* _YOUR INSTRUCTIONS_: Your answer must match, word for word, the lines from the one holding "Given: Click the reply speech bubble icon" through the final line below, with pictures excluded.
---
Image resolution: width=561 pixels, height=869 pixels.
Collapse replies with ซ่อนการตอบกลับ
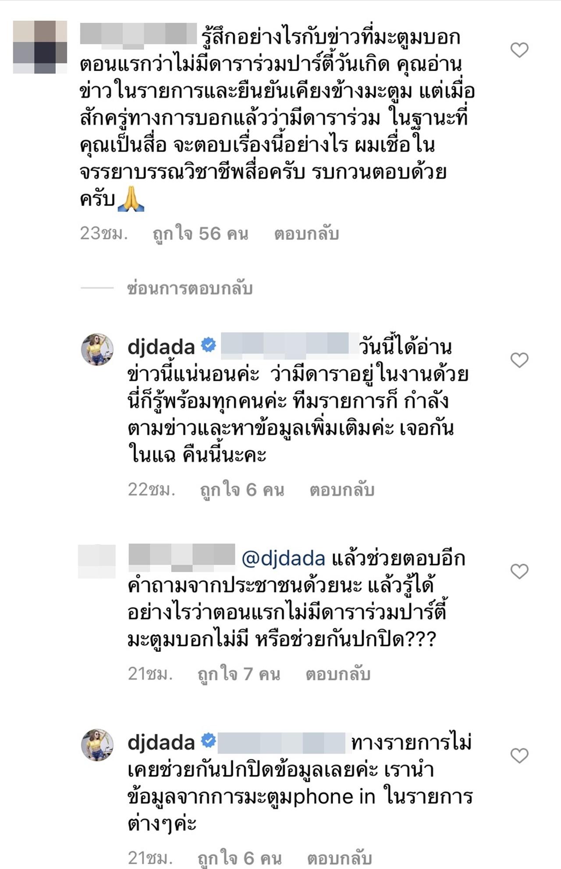[x=189, y=288]
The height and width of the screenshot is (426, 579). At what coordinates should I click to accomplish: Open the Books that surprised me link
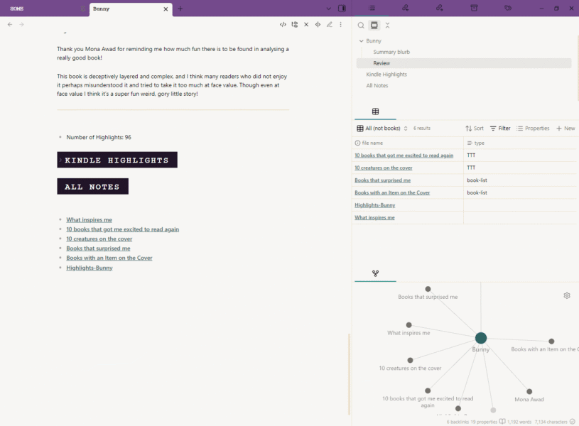[98, 249]
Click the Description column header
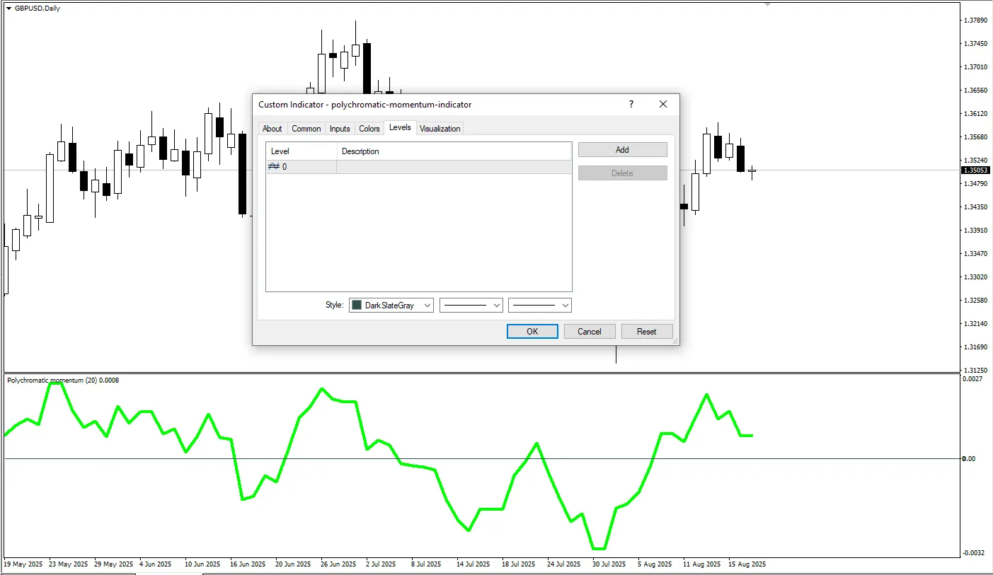Image resolution: width=993 pixels, height=575 pixels. tap(361, 151)
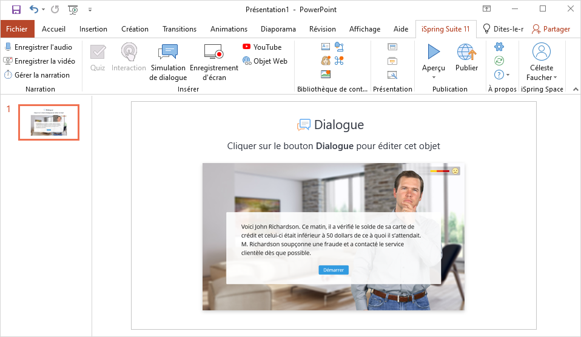Screen dimensions: 581x337
Task: Open the Fichier menu
Action: [17, 28]
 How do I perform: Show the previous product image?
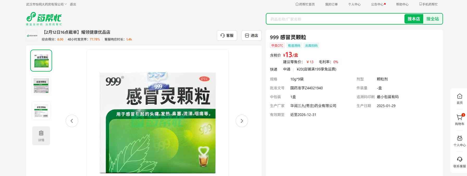point(72,121)
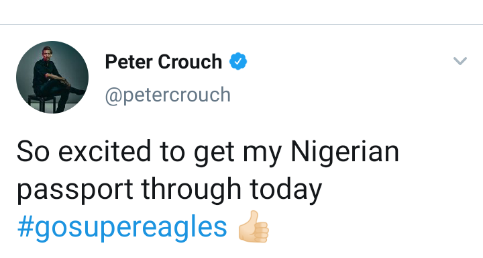The height and width of the screenshot is (258, 483).
Task: Click the tweet's first line starting "So excited"
Action: 208,152
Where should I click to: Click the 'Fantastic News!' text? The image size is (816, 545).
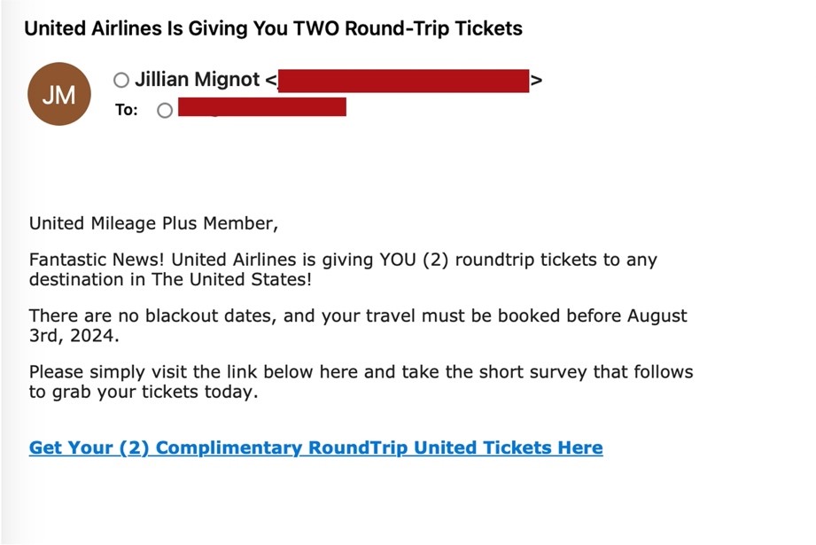[97, 261]
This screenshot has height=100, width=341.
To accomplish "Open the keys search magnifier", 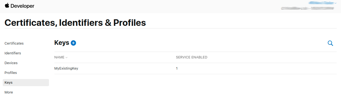I will [x=330, y=43].
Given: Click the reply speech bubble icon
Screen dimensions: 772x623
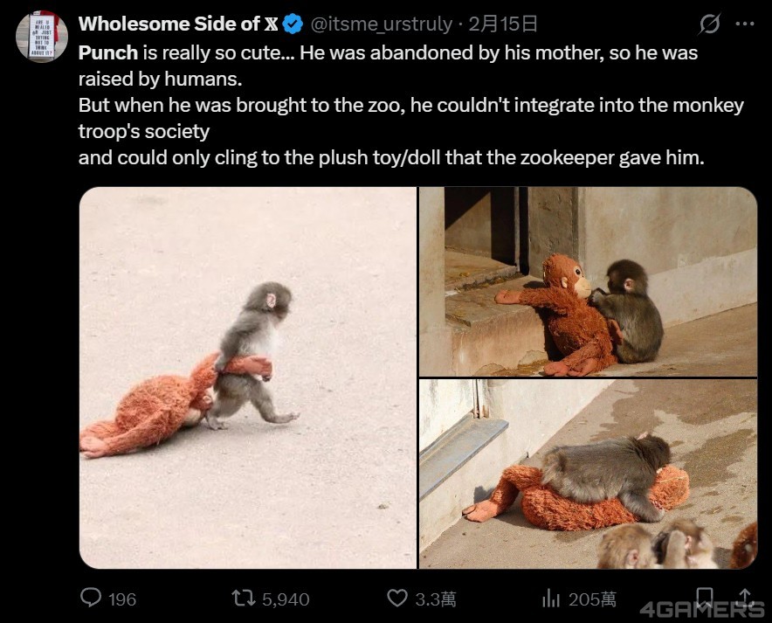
---
* _WORKED SOLUTION_:
Given: Click the reply speech bubble icon
Screen dimensions: 772x623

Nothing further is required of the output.